Caixin
Aug 06, 2018 06:19 PM
BUSINESS & TECH

Solar Company’s Stock Dims as Major Stake Sale Fizzles

GCL-Poly Energy Holdings Ltd. shares dropped on Monday after the company said a deal to sell a majority of its core business to Shanghai Electric Group Co. Ltd. fell through. Photo: IC
GCL-Poly Energy Holdings Ltd. shares dropped on Monday after the company said a deal to sell a majority of its core business to Shanghai Electric Group Co. Ltd. fell through. Photo: IC

Shares of solar company GCL-Poly Energy Holdings Ltd. fell sharply on Monday after the company announced the scrapping of a plan to sell a majority of its core business — making polysilicon wafers — to Shanghai Electric Group Co. Ltd.

The collapse comes shortly after China slashed its generous state support for building new solar farms, which has caused the broader market to sag and the nation’s many panel-makers to cut back output and consider layoffs.

GCL and Shanghai Electric had originally announced their plan in June, but on Friday said in separate statements they had decided to terminate the deal after failing to reach a final agreement. Under the original plan, Shanghai Electric had been preparing to buy 51% of GCL’s Jiangsu Zhongneng Polysilicon Technology Development Co. Ltd. unit in a deal that valued the unit at up to 25 billion yuan ($3.66 billion).

GCL shares fell 7.6% in Monday trade in Hong Kong, and have lost more than a quarter of their value since a brief rally following the original deal’s announcement in early June. Shares of Shanghai Electric rose by 1.6% for the day.

GCL said the two sides walked away from their plan after failing to reach agreement on unspecified issues.

“In view of the size and complexity of the transaction, the parties found it difficult to reach a full agreement on the relevant terms and plans for the potential disposal in a short time frame,” GCL said. “Both parties believe that the timing and conditions for proceeding with the potential disposal are not mature enough, and therefore have mutually agreed to terminate the framework agreement.”

Shanghai Electric also referred to the deal’s complexity and the relatively short time frame for closing the deal as factors behind the decision to scrap the deal.

“Both parties to the transaction believed that the timing and conditions for continuing to advance this material assets reorganization plan were not favorable, and thus agreed to terminate the framework agreement on acquisition of equity interest of Jiangsu Zhongneng Polysilicon Technology Development Co. Ltd.,” Shanghai Electric said in its own statement.

UBS analyst Alex Liu said the Monday sell-off of GCL’s stock may have been influenced by broader weakness in solar shares, and that many observers may have been suspicious all along that the deal wouldn’t be able to close due to GCL’s aggressive valuation.

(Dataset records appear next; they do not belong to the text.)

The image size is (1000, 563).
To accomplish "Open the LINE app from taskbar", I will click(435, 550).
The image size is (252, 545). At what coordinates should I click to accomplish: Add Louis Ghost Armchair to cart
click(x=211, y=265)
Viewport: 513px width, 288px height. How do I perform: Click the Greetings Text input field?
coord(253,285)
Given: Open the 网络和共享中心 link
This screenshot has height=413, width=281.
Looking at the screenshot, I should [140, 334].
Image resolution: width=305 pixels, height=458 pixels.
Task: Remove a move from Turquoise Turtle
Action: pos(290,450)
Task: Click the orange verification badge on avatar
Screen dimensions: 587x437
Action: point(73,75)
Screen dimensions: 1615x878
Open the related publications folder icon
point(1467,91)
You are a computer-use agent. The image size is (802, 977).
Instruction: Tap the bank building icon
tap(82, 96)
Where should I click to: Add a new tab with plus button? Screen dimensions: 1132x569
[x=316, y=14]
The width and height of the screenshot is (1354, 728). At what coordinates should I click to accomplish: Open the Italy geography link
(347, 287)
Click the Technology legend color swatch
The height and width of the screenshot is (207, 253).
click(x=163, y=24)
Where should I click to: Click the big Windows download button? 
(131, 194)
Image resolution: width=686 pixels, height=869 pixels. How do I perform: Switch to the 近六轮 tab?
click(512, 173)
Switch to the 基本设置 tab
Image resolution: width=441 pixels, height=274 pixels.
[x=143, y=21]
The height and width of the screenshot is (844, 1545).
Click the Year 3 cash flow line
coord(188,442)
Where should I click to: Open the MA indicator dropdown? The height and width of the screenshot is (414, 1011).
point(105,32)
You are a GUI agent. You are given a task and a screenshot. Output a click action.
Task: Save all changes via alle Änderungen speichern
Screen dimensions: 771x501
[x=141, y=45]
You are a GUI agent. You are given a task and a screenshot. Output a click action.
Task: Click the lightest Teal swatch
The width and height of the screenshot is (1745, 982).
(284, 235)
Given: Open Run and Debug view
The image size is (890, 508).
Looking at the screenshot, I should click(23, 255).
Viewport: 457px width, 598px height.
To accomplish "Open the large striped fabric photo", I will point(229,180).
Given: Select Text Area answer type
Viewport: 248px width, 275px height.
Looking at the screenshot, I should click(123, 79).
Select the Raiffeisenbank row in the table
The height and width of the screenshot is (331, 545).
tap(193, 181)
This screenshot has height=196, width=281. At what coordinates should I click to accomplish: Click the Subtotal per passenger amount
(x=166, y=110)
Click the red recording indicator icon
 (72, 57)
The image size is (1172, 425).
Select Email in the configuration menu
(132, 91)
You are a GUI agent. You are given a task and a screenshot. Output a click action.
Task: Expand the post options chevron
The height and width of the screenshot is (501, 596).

“Instead of rallying post the announcement of the deal, GCL’s share price has dropped by 13% since June 6,” he wrote in a note. “According to our communication with investors, we don’t think the market has priced in a successful completion of the deal. Therefore, we think the market won’t react too negatively to the termination because it is apparently not in GCL’s current valuation at all.”

Liu added that termination of the deal could prompt GCL to revive an earlier plan for a separate listing on one of China’s domestic stock markets for Zhongneng Polysilicon, which makes the polysilicon wafers that are the main ingredient in solar panels.

GCL was trying to sell the unit as China’s broader solar panel sector comes under pressure due to global oversupply, exacerbated by Beijing’s recent cutbacks in state support for building of new solar farms. The Beijing policy changes, which were announced in June shortly before the GCL deal, have led many of China’s solar panel makers to trim output and consider cutting jobs.